Rotary Peace Center at Chulalongkorn University, Bangkok, Thailand
I have the honor of writing the first blog entry for our Class 23 cohort – but as I write that I realize we will want to come up with a better team name in the coming weeks. I might also demystify the date by saying that the Buddhist calendar used in Thailand has us in the year 2560, and it is looking quite good from my perspective.
We concluded our first week in the program – two days for orientation and background on Thai history and culture, two days for learning about Trauma and Self Care, and finally the presentation of our individual Conflict Analysis topics to our classmates.
We opened by observing that the same global dynamics that make it easier than ever to convene such a global and diverse group also contribute to the new challenges facing peacemakers globally – challenges of interconnectedness, knowledge across borders, and the ability to see beyond surface identities. These are profound challenges, and if I had any preconceived notions about having expertise in this area I am appreciating this week how much I have to learn.
Fortunately, I feel I could not be in better hands than with these teachers and this cohort. We are 24 people from 20 countries, with a range of diversities that I have not seen before. We are teachers, lawyers, nonprofit specialists, social workers, counselors, political activists, police officers and an aviation noise specialist (that’s me). Suffice it to say that everyone is united by a deep belief in peaceful conflict resolution, and I am looking forward to learning from these experienced and creative people over the next 11 weeks. The professors and lecturers are invited from around the world and many are recognized as top thinkers, contributors and doers in this field. It will be a unique learning experience.
It will also be difficult, challenging and heavy at times, as we are not shying away from the hard facts of war, violence and oppression that are so very present in every country, and show up in every person, including ourselves. I’m looking forward to diving deep into the current research that combines biology, psychology, sociology, history, politics, law and communications to inform conflict frameworks and give us tools for better understanding, engaging with, and transforming conflict.
I feel that the time will go very fast, based on my experience this week. We have a demanding schedule with preparatory academic readings, rigorous class sessions that run all day, practice and homework that includes journaling, blog writing, speaker research, individual project research, and mandatory group activities. Because this is an active and engaged group we have self-selected extra-curricular activities that each person can opt into – for example we will make a brief video in the next two days in support of World Refugee Day – look for it on the Rotary Peace Chulalongkorn website, as well as on You Tube. Even a small project like that takes organizing the group into script writers, videographers, film editors, speakers and actors, and post-production efforts – and everyone was willing to lend their expertise or learn a new skill to support the effort.

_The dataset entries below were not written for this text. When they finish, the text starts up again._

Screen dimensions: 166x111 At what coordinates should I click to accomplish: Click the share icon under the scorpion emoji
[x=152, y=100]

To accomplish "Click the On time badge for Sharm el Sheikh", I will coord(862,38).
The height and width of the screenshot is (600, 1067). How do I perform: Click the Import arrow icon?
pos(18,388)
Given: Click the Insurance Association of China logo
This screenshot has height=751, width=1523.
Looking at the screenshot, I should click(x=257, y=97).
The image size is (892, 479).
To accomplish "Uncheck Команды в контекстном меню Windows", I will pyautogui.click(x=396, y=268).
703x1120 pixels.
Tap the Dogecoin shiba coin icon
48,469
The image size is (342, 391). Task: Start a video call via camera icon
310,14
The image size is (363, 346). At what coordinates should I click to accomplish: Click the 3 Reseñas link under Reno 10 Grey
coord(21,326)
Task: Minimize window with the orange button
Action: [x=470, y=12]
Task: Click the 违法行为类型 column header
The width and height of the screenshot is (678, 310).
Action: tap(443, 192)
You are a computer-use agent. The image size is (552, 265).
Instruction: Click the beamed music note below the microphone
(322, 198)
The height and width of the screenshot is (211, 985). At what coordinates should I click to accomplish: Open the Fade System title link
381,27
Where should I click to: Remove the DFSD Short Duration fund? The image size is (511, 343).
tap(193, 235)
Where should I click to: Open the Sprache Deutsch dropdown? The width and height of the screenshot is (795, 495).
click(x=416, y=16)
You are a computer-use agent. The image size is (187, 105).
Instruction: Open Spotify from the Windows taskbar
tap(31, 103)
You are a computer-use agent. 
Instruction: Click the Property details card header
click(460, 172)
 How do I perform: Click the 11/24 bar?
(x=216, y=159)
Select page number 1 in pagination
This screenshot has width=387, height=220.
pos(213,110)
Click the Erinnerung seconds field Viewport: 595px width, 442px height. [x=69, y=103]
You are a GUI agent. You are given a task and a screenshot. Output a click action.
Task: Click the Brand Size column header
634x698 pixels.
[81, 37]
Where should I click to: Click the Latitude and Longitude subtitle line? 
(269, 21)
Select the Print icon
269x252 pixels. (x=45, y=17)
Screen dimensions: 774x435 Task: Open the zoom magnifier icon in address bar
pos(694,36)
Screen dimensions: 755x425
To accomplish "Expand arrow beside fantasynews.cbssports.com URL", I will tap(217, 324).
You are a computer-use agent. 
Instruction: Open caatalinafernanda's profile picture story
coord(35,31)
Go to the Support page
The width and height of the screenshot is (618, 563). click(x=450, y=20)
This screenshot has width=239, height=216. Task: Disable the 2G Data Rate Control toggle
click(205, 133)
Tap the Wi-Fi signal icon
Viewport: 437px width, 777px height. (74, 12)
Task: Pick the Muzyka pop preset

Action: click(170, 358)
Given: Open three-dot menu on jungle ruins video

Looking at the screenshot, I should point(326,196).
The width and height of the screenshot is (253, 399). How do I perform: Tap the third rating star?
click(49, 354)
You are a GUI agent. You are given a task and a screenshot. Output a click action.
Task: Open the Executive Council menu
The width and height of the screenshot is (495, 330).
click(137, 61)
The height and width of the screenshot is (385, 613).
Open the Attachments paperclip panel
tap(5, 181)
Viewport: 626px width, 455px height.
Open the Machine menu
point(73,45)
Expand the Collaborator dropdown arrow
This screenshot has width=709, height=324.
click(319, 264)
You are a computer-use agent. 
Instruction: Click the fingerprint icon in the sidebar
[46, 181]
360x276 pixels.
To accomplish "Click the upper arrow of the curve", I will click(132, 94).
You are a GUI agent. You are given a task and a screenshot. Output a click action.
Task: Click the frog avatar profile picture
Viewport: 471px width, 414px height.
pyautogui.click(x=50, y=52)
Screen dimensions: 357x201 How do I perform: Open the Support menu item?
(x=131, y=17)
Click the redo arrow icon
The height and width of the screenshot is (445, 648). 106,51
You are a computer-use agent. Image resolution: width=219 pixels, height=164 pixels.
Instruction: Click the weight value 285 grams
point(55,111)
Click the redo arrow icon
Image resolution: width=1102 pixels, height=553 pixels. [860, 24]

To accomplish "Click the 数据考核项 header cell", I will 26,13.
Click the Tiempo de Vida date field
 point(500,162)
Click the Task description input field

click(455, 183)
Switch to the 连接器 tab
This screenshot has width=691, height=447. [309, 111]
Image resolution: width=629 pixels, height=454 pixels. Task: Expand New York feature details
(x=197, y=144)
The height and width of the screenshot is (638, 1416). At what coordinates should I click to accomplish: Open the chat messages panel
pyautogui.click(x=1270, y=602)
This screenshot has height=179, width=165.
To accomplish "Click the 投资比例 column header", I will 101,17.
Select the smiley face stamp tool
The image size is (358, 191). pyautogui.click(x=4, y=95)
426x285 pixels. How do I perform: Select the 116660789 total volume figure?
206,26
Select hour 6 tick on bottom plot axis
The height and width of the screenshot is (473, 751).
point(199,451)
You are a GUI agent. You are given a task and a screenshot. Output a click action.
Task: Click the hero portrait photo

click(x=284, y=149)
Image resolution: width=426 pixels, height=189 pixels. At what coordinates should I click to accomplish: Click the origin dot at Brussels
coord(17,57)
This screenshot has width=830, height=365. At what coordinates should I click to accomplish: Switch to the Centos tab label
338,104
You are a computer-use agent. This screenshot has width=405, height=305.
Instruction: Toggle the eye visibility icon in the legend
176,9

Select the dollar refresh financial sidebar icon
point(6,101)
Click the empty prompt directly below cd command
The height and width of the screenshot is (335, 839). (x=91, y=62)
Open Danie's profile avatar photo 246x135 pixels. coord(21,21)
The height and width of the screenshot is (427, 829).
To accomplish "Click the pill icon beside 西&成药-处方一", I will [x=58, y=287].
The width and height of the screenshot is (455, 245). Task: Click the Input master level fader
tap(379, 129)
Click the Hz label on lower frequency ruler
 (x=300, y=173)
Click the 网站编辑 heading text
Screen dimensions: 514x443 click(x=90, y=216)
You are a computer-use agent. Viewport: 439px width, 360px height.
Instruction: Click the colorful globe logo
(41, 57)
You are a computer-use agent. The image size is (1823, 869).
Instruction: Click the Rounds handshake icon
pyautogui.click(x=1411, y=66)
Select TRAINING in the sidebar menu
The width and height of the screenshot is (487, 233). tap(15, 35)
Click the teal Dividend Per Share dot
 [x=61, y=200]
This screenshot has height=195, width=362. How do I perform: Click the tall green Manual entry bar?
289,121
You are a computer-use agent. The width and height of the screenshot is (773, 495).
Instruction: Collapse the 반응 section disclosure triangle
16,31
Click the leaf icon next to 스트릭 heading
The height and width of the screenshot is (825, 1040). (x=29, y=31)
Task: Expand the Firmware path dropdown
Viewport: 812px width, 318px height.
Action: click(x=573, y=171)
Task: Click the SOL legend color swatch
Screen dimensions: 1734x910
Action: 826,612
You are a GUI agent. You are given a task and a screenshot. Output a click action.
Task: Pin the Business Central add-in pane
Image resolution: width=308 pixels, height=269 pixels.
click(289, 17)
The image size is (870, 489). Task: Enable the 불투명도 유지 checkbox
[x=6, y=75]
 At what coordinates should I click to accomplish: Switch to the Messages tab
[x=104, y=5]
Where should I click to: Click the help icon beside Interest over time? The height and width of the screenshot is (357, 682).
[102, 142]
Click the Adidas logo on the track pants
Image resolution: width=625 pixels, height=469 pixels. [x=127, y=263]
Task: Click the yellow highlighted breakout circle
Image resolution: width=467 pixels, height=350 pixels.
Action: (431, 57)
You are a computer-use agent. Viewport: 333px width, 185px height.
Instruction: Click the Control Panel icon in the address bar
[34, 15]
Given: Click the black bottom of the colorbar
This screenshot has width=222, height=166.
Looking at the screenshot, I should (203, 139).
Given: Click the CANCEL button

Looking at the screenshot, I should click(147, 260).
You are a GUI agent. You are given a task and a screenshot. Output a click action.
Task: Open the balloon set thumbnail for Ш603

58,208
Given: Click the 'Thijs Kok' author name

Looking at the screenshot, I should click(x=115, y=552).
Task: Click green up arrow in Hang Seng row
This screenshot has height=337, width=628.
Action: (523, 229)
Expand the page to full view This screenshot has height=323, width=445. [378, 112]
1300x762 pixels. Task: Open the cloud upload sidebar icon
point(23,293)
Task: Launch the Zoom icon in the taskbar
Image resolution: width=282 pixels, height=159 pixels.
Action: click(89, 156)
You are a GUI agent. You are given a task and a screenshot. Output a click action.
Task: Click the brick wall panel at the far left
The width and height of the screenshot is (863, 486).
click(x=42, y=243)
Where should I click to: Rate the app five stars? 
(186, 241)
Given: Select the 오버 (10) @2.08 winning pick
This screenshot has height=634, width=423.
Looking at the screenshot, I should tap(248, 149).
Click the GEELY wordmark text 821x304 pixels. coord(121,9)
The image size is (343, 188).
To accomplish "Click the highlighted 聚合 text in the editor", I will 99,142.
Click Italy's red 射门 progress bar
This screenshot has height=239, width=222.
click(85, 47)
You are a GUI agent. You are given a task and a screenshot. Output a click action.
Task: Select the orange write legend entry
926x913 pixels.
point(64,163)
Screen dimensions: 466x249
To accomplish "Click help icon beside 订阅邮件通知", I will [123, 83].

Beyond the coursework, academics and projects, we are acculturating to this new life in a city that is new for many of us, and in my case much more urban than I am used to in Portland, Oregon, USA. One challenge for me will be to find open and green parks for recreation and reflection, as land is a precious commodity in Bangkok. I am enjoying the hospitality and patience of the Thai people, and hope to surmount some of my language challenges when the Rotaract students start teaching us basic Thai language classes for us in a few days. But even with a few basic phrases I feel quite welcome here.
We have the usual chores to support ourselves, with the possible exception that our apartment housing does not allow cooking, which is quite welcome in my case, given the amazing and affordable array of culinary choices a few steps in every direction. Exercising can be a challenge in the outdoors given the very hot temperatures, but the Chulalongkorn University facilities are more than adequate and the swimming pools are delightful in the heat.
I have been impressed by the efficiency with which the Peace Center runs such a high-quality program. As I have been to many Rotary meetings in the USA prior to departure, I now see the direct connection between the dollars that Rotarians generously provide for missed meetings and “happy bucks” showing up here, in the fellowships that enable our being here.
For readers considering the program, I can assure you that the experience promises to be both unique and profound, propelling us with new skills, commitment, networks and inspiration into a complex and conflict-rich world that needs our contributions more than ever. I will look forward to sharing more news along the way.
I have attached two photos – one work and one play. Our group photo was taken outside, during our tour of the Chulalongkorn University campus, and the other is from my weekend bicycle tour of Bangkok, in a suburb of the city that still produces fresh coconuts for eating.